28 days in a row. I read somewhere that a habit is formed if you can do something for 27 days. I even wrote for 27 days in a row before (maybe more, I didn’t go back and count), but for any of a number of reasons, it didn’t take.


Maybe it was because I set a ceiling on how many days or maybe it’s because I ran out of things to say, but a habit didn’t form and an on again off again relationship with writing (more off) fell into place. 


I’m hopeful that this time is different, but I’m always a full stare away from a day off and I’m constantly asking myself what’s better. Less great or more consistent posts. For the time being consistency is winning. 


As the days pass I find myself doing what I do with a lot of things I do. Mailing in what i feel are subpar posts and continuing on with my day. Not super but still getting it done. My thinking is that if I give it enough time a so called “rug” to tie the room together will emerge. Maybe it has. 


One small idea a day. A short relatable story that impacts one person other than me. Seems simple, right? 


So what will it be today?  An explanation of what this writing is, does not a story make. I’m 230 words in and haven’t really made a point. Ann Kortman of my  high school English class would say I’ve missed the point of the “three point paper,” but alas, it be that way sometimes (so young and relevant).


I guess for this one, the premise is last instead of first and you’ll just have to make believe I did this in order. 


I’ll try and bring a positive point every day.

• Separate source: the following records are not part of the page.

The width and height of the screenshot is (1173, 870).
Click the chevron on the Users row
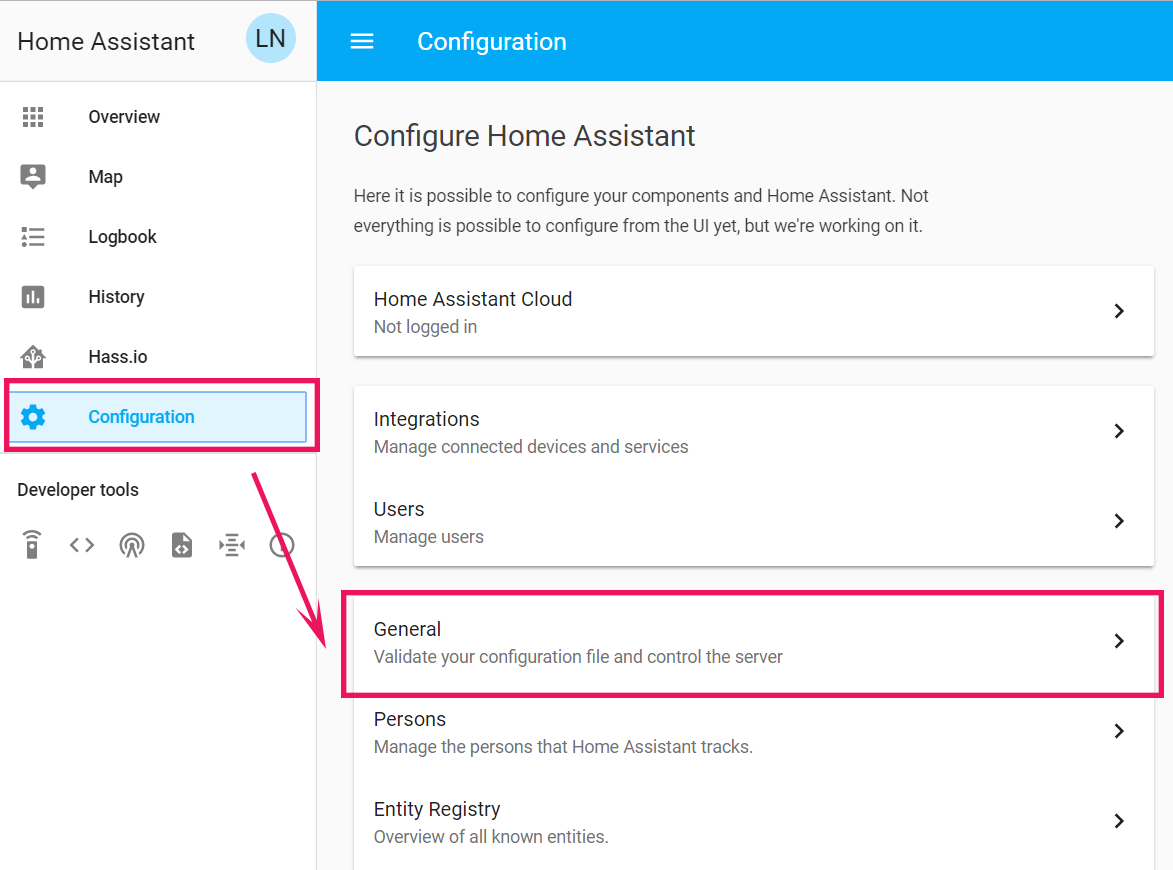1119,521
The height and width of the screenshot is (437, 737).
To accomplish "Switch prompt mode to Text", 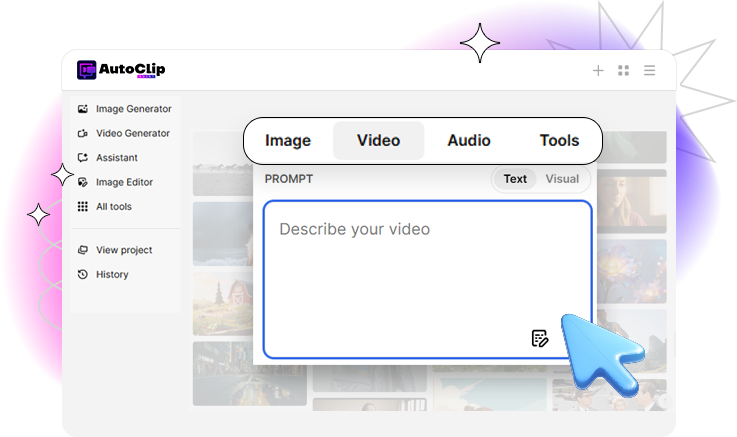I will click(515, 179).
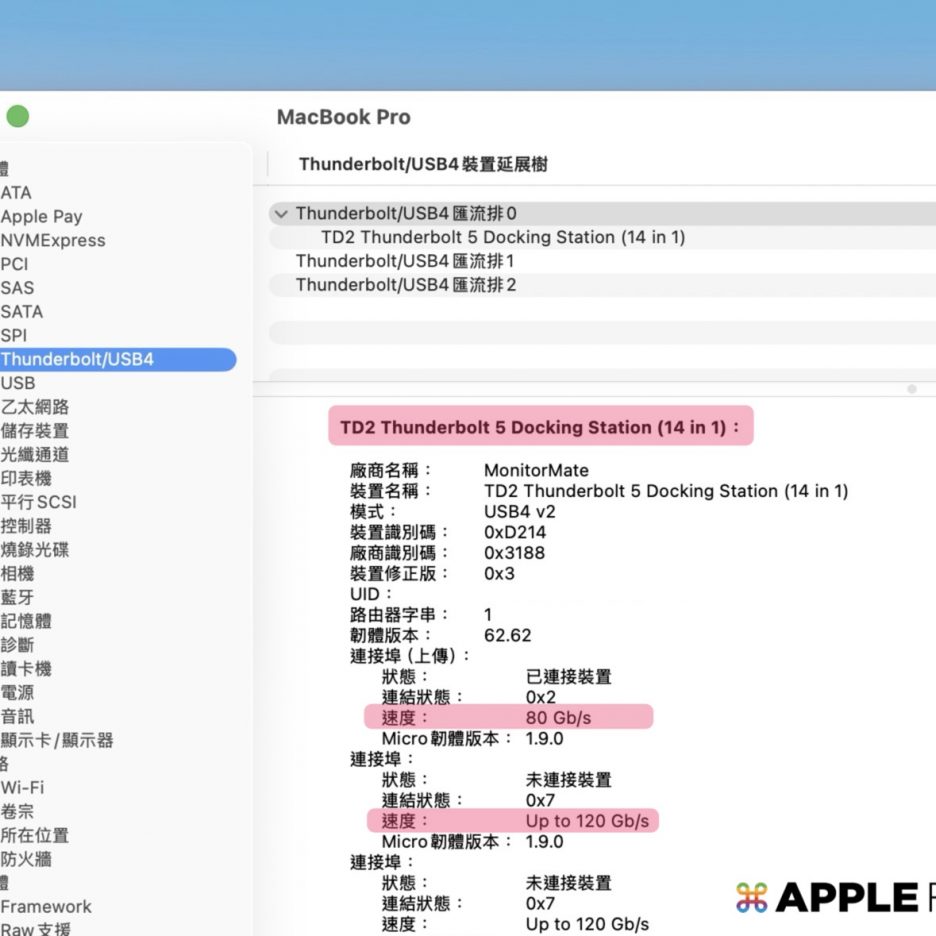Show 電源 power information

(18, 693)
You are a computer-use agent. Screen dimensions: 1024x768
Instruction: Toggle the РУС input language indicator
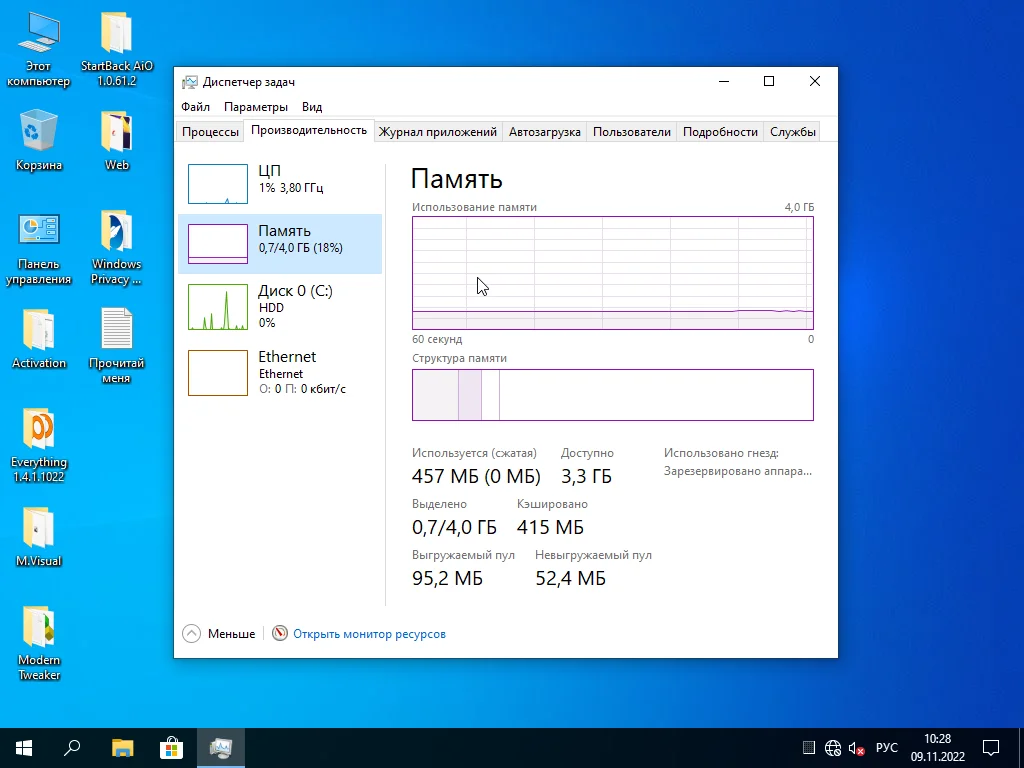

Most of time in the morning so that no matter how the day evolves (devolves), you will at the least have started out right and will maybe be able to reel things in if they go south. 


Over the past couple months our crew has put on a lot of great events. Over that time, stress builds and there’s of course disagreements and tension. We are lucky in that we work with our friends and get to do great things. 


So what’s the point?  Two people can look at a situation and have a completely different viewpoint as to how things progressed and occurred. While there may be right and wrongs, each of those sides are anchored by that person’s perspective and impacted by that individual’s stressors and that’s all that’s real to them. You’ve got to learn to step back and put yourself in someone else’s shoes.  You’ve been hearing that  since you were a kid, but in the day to day, we almost never do it. 


So today. Step back from a situation and ask how someone else is seeing things and consider that before you “decide” your  point of view. 


See before you speak.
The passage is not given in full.